» Data shown
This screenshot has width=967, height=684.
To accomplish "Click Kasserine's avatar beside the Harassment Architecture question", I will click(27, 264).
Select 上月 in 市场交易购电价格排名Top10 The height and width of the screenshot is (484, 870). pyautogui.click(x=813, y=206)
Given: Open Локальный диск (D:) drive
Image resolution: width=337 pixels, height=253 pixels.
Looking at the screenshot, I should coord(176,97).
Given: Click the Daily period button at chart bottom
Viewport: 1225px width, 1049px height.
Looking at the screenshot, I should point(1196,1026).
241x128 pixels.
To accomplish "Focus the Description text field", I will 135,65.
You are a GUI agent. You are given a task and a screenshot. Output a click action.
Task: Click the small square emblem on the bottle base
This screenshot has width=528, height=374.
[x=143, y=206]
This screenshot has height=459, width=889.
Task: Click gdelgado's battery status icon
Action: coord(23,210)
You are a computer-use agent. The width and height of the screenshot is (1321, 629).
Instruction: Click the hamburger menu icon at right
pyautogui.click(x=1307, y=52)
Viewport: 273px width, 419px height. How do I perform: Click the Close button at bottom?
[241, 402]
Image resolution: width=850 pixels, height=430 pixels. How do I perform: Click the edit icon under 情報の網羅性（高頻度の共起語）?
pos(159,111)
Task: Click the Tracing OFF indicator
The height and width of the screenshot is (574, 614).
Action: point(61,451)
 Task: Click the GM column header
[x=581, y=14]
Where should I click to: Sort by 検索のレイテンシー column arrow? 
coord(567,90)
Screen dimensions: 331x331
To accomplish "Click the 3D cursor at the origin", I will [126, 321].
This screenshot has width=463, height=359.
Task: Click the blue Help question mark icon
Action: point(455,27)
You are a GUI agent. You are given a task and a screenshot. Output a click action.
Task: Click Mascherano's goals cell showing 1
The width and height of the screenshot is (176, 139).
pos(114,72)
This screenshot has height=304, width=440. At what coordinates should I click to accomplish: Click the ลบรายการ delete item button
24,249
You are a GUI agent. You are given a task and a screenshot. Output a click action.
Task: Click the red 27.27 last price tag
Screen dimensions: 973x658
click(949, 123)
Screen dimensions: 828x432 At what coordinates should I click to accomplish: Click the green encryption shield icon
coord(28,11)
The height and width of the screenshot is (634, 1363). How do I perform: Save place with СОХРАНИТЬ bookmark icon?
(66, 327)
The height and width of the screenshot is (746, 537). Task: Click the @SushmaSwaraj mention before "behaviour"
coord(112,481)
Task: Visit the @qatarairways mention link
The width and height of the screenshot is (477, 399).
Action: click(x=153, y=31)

» What this task involves
How many lines in the items above contain the word "button"? Reply with the number alone.

» Right answer
3